### The task
Go to the line containing "[External link to Linked In] (68, 2258)" in the records below and print it and every following line exactly, on through the line containing "Stratford (30, 2345)", then stop.

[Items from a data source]
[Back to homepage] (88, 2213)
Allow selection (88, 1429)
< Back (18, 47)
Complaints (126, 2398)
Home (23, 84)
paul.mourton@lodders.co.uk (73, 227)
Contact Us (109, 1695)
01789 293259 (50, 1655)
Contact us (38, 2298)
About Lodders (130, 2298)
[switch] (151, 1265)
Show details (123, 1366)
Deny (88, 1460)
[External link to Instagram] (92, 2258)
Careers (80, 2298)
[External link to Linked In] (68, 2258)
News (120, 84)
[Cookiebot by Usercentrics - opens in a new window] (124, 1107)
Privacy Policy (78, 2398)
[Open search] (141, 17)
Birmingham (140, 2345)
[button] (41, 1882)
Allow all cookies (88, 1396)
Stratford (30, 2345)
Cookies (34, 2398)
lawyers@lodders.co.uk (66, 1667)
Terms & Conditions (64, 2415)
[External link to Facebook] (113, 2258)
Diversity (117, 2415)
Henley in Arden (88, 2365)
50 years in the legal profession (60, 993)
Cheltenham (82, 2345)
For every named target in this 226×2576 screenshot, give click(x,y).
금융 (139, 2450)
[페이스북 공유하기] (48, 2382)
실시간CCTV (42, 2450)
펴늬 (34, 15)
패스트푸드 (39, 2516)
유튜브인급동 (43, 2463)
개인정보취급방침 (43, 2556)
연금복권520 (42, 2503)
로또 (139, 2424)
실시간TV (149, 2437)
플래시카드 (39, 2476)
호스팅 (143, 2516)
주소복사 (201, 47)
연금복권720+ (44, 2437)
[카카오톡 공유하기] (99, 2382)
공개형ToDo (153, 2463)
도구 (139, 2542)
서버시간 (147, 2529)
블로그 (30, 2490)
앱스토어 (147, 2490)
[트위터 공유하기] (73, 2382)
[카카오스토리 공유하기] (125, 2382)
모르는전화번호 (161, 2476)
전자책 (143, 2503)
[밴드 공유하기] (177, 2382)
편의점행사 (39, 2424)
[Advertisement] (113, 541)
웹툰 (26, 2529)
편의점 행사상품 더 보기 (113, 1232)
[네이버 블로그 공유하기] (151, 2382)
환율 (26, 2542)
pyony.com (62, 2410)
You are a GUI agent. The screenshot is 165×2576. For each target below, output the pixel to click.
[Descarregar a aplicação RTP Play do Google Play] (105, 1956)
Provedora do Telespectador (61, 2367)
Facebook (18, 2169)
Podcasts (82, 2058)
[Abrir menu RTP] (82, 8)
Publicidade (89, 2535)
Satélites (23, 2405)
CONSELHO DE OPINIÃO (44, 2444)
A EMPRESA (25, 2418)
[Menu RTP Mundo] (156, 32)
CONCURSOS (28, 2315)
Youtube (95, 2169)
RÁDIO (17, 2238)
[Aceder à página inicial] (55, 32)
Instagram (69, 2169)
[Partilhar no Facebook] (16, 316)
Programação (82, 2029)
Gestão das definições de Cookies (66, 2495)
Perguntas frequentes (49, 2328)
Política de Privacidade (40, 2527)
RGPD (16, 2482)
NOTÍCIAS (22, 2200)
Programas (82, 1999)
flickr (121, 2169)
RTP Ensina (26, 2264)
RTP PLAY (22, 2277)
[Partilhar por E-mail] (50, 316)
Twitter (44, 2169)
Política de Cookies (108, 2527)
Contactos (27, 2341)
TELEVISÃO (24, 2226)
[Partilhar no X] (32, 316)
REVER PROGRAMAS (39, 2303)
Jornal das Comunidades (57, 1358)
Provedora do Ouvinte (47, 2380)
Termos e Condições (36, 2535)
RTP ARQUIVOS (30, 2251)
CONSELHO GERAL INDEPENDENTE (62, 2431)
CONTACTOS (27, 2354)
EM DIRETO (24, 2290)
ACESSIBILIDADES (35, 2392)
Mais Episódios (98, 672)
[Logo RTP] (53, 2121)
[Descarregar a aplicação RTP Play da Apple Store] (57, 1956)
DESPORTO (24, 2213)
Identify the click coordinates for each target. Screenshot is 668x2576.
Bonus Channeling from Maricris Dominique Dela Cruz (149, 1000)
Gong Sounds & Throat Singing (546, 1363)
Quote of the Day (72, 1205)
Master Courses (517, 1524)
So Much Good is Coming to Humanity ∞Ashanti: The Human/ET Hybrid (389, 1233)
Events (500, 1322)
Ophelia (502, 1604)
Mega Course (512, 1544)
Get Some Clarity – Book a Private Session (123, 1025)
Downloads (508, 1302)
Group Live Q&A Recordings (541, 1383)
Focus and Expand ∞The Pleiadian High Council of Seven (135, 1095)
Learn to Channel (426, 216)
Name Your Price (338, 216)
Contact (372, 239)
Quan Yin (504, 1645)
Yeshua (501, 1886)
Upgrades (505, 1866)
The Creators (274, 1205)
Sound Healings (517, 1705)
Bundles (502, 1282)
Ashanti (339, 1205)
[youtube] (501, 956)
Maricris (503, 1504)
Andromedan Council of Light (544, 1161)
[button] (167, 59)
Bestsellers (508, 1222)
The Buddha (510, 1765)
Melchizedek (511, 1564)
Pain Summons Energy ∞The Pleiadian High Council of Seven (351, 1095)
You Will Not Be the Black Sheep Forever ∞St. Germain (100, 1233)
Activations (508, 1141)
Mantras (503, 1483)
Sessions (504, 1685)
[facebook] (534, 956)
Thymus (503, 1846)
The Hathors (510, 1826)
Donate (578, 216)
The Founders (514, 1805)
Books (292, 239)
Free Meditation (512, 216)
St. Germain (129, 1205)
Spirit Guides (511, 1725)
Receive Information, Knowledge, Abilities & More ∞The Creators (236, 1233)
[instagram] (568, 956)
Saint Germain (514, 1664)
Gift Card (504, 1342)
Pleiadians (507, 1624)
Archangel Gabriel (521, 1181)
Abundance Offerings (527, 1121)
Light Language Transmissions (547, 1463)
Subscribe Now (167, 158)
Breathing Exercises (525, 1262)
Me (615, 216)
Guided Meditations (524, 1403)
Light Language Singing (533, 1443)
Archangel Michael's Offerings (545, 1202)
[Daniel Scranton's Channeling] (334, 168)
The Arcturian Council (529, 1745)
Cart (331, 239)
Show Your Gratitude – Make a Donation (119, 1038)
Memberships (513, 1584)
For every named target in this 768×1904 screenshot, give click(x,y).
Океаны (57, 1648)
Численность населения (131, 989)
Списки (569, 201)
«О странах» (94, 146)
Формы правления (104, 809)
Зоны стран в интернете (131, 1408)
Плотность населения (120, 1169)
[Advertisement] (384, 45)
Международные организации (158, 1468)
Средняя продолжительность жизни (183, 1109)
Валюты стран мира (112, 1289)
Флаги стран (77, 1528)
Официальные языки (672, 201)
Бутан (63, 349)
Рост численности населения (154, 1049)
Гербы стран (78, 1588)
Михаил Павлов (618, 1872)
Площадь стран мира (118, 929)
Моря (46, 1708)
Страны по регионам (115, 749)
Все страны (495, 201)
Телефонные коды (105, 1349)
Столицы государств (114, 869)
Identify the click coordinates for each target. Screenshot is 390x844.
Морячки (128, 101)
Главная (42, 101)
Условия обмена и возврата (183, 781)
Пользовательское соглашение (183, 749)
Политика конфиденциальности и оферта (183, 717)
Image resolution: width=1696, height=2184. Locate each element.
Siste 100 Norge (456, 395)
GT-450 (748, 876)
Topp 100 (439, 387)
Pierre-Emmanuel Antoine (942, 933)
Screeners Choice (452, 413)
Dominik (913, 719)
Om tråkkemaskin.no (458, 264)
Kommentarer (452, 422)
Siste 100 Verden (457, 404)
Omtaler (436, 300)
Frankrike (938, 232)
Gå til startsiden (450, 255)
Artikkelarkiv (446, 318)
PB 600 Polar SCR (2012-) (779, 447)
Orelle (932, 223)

### Answer to the problem
[External link to Linked In] (68, 2258)
News (120, 84)
[Cookiebot by Usercentrics - opens in a new window] (124, 1107)
Privacy Policy (78, 2398)
[Open search] (141, 17)
Birmingham (140, 2345)
[button] (41, 1882)
Allow all cookies (88, 1396)
Stratford (30, 2345)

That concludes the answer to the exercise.